ANSWER: This is a federal matter and the federal act governs. A person to be an adult under the act must be 21 years of age, with no exceptions which would otherwise be permitted by state law. For the purpose of Public Law 587, a person under the age of 21, whether emancipated under state law or not, must be considered a minor.
Section 4
1. It has been asked whether or not a member could alienate or transfer his interest in the tribal property after the transfer of the tribal property to a trustee, corporation, or other legal entity and before the date of the proclamation issued pursuant to section 18.

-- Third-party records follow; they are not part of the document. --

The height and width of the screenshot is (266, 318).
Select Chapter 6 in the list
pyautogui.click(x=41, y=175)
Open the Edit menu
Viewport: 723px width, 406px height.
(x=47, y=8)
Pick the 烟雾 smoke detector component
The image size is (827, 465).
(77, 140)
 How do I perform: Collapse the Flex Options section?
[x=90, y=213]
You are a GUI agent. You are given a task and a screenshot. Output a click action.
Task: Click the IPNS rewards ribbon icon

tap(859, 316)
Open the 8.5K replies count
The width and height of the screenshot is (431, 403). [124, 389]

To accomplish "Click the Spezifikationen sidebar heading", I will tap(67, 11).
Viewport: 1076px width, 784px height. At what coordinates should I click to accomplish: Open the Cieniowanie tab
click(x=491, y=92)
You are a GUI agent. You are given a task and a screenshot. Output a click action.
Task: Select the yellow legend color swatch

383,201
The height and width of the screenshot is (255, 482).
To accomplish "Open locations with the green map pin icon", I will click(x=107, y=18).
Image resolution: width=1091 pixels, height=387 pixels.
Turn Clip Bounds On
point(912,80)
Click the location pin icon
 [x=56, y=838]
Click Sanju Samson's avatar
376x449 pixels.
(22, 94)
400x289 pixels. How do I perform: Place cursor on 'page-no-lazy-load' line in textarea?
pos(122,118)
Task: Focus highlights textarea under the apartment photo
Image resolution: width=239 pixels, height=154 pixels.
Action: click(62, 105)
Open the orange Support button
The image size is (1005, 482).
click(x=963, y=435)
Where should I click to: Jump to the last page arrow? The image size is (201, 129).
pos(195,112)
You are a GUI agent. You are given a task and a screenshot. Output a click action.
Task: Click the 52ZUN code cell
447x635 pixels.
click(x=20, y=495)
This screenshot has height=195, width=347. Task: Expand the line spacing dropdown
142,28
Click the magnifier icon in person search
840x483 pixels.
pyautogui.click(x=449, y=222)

ANSWER: No definite answer to this question can be given at this time, inasmuch as the answer will depend upon the terms and conditions contained in the plan pursuant to which the title to tribal property is conveyed to a trustee, corporation, or other legal entity, as provided in section 6 (a) of the act.
2. Tribal members who raise livestock have and enjoy free-use grazing on tribal land for approximately 100 head of livestock pursuant to regulations contained in Title 25, Code of Federal Regulations. The question has been asked whether or not the Indian members of the tribe with cattle are still, under the act, entitled to free grazing privileges after publication of the final roll as provided by section 4, and if so, for what period?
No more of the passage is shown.